4th Way ‘not surprised’ by collapse of ‘opaque’ Lendy
LENDY’S collapse highlights the issue with opaque investing, peer-to-peer lending analyst 4th Way has warned.
Neil Faulkner, co-founder of 4th Way, said the closure of Lendy was unsurprising, highlighting that it has previously failed to disclose information for the website’s comparison tables.
“While there are bound to be some good opportunities that are shrouded in mystery, it is typical of a great many opaque investment opportunities for them to fold,” he said.
“Indeed, every one of the most notable closures since the beginning of P2P lending have been from opaque, sometimes secretive and misleading, providers.
“The less notable closures have typically wound down so gently that they were hardly noticed by the press.
“Opaque investments also often land investors with losses before closing.”
Faulkner added that BondMason, which has also announced plans to close its alternative investment fund, had also not provided information on its people, processes and results.
However, he praised the alternative finance investor for admitting that it could not compete any longer.
“The greedy, head-in-the-sand option would be to lower interest rates and keep collecting fees as the middleman, or to extend lending to riskier types of loans that BondMason and its lenders don’t understand,” he said.
“Not all P2P lending sites behave with that level of responsibility.”
Stephen Findlay, chief executive of BondMason has rejected claims that the firm was opaque.
“We appreciate Neil’s comments about our actions being responsible and being in the best interests of our clients,” he said.
“We have always sought to put our clients first.
“But we have to disagree with Neil that our business has been opaque.
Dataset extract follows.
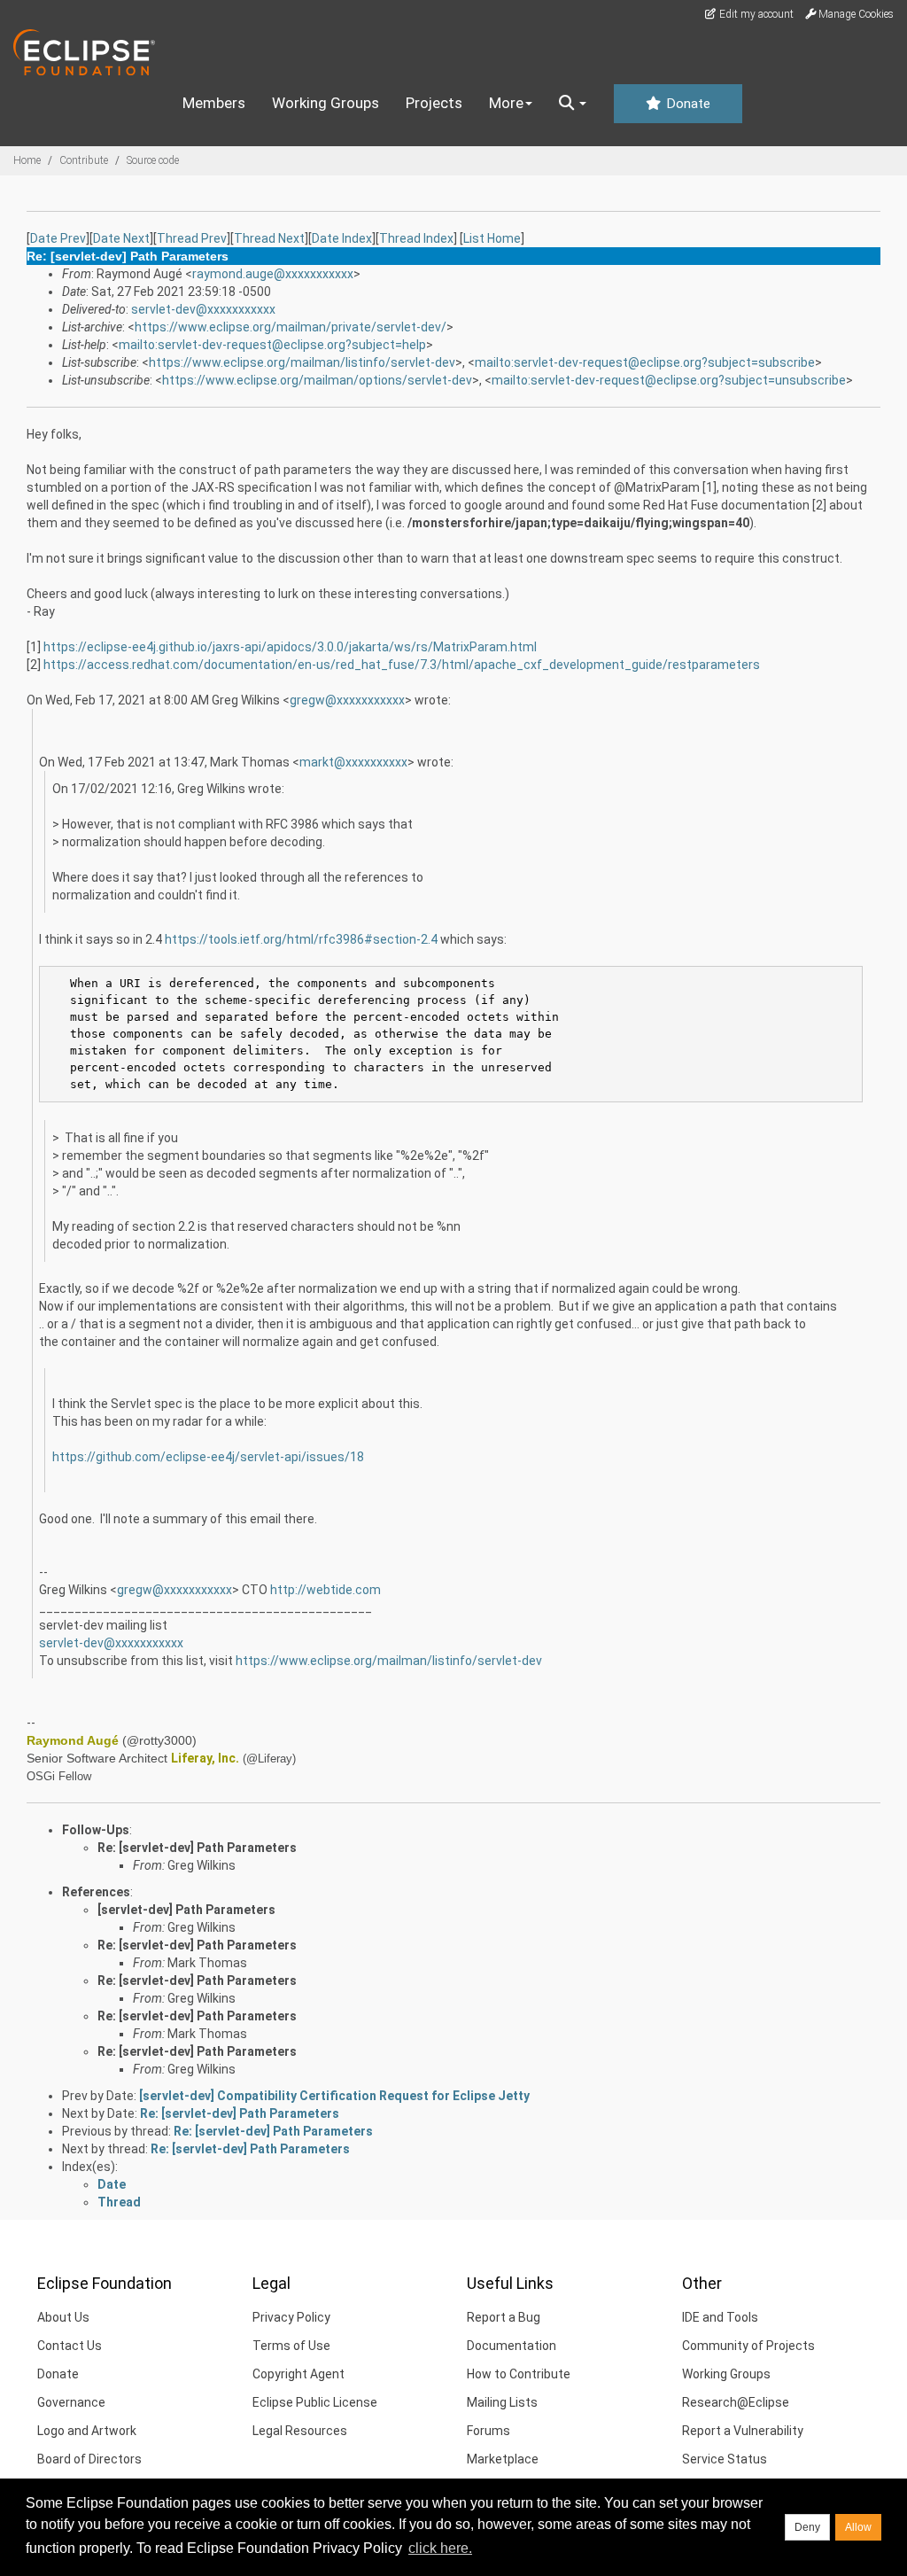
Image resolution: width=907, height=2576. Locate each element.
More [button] (506, 103)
We engage with clients and prospective clients in an open and clear way, as we have done from the outset.
“We contacted Neil in March 2016, shortly after we launched, and when he started his 4th Way service, to offer him a call to discuss our proposition.
“He didn’t respond to our email, and over the past three years he did not contact us to discuss our proposition in detail.
“Nonetheless, he could have found much of the information he desired regarding our ‘people, process and results’ on our website.
“Had he done his research, he may have found us less opaque.”